Aux portes de l'été, les plateformes d'hébergements touristiques affûtent leurs armes et redoublent de publicité en tous genres pour appâter le client. A Montpellier, deux entreprises se sont positionnées sur ce segment de marché ultra concurrentiel, chacune avec ses spécificités : Bedycasa, plateforme d'hébergement chez l'habitant qui se veut un « Airbnb éthique et durable », et Sportihome, plateforme de réservations de logements pour un tourisme sportif. Elles aussi se préparent pour la saison estivale afin de répondre à son potentiel d'opportunités.

En relançant Bedycasa, qui a connu une trajectoire mouvementée jusqu'à chuter (née à Montpellier en 2007, rachetée en 2017 et liquidée en 2019), sa fondatrice initiale Magali Boisseau-Becerril avait promis une autre philosophie pour sa plateforme qui se positionne frontalement à Airbnb : « La promesse d'Airbnb à ses débuts n'est plus tenue car ils se sont orientés vers de l'hébergement professionnel et de l'investissement immobilier. La communauté qui cherchait un hébergement chez l'habitant ne s'y retrouve plus. Bedycasa propose une alternative ».

En janvier 2022, la jeune femme, obstinée, annonçait relancer une nouvelle plateforme, sous le même nom qu'à l'origine.

Pointant chez Airbnb « des appartements complètement dédiés à la location touristique et donc vides de leurs habitants », elle dénonce « des bénéfices qui contribuent à enrichir encore plus les propriétaires d'immeubles entiers qui louent plusieurs appartements afin d'en tirer un large bénéfice et par la même, empêchent les habitants de se loger ». A l'inverse du géant américain qui a colonisé la terre entière, elle promet que Bedycasa s'inscrit dans une démarche éthique et responsable : « On accepte des particuliers mais pas les investisseurs immobiliers qui louent plusieurs appartements dans un même immeuble, les hôteliers ou les gens qui feraient de la spéculation de leur logement ».
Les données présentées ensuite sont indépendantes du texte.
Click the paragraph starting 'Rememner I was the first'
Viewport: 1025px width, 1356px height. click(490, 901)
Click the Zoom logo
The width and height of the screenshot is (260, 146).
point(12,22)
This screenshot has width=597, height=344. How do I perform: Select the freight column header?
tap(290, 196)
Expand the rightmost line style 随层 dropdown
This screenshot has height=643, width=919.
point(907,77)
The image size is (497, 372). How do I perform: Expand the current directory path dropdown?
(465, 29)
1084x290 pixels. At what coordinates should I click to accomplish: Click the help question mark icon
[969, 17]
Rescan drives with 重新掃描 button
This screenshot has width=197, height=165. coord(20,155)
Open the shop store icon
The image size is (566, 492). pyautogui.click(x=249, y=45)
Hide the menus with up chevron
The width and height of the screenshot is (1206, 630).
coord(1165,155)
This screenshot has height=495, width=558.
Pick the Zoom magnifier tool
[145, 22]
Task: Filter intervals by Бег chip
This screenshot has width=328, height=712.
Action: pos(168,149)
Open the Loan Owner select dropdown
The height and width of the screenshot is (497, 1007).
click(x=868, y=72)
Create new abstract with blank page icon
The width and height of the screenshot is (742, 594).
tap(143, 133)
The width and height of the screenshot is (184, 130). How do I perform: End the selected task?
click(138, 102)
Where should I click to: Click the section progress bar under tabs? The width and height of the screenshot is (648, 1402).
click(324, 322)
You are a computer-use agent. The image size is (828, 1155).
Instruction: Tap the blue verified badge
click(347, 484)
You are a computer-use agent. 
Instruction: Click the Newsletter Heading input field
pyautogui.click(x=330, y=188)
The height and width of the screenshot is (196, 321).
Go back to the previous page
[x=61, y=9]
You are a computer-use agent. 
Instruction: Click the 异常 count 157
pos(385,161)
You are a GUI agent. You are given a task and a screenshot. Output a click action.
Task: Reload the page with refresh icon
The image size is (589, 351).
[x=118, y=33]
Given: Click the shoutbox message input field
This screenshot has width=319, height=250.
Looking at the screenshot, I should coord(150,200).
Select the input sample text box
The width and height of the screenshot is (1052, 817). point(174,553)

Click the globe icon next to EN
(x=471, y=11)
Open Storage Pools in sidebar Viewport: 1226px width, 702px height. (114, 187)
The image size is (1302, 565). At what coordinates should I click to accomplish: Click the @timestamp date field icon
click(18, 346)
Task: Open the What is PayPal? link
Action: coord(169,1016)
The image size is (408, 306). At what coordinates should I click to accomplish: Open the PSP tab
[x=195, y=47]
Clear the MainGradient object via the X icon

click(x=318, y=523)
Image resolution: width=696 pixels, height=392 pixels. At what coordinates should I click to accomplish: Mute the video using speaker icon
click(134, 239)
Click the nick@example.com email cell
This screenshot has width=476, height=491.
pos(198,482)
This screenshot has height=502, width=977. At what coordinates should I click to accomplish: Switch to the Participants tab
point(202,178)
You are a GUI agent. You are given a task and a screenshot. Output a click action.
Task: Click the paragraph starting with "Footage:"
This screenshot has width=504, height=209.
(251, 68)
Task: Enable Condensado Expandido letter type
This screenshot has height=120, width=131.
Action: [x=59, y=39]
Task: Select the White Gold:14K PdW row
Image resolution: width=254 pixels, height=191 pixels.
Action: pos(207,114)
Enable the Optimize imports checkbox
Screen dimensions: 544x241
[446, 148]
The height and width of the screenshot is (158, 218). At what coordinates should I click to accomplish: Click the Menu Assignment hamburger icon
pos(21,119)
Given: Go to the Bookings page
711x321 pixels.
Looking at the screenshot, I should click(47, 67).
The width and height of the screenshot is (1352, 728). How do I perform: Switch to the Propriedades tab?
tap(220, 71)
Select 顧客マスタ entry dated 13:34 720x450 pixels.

Ethique, solidaire ou durable

La nouvelle société qui porte la plateforme Bedycasa a été créée en mai 2022 à Montpellier et l'activité a réellement démarré début février 2023 « avec petite levée de fonds de 112.000 euros auprès de la communauté de Bedycasa », indique aujourd'hui Magali Boisseau-Becerril. Une communauté qu'elle dit très fidèle et très présente.

« Aujourd'hui, nous comptons 3.000 hébergements et 7.600 membres voyageurs et hébergeurs, en France majoritairement, mais aussi en Espagne, en Italie, au Portugal et... à Cuba où Bedycasa est bien identifiée depuis sa création, indique-t-elle. Demander l'exclusivité aux hébergeurs ne serait pas réaliste, même si certains hébergeurs occasionnels ne sont que sur Bedycasa car ils ont une certaine philosophie. Mais les logements que nous référençons doivent avoir au moins une de ces trois valeurs : être éthique, c'est à dire pas plus de deux logements à la même adresse dans une ville de plus de 200.000 habitants ; être solidaire, c'est à dire pratiquer des prix doux par exemple pour des étudiants, des freelances, des séniors ou des réfugiés ; être durable, c'est à dire être fabriqués avec des matériaux écologiques comme les écolodges ou proposer aux voyageurs des activités écologiques, des chantiers écologiques, des ateliers culinaires bio, etc. Ce que nous souhaitons développer davantage. »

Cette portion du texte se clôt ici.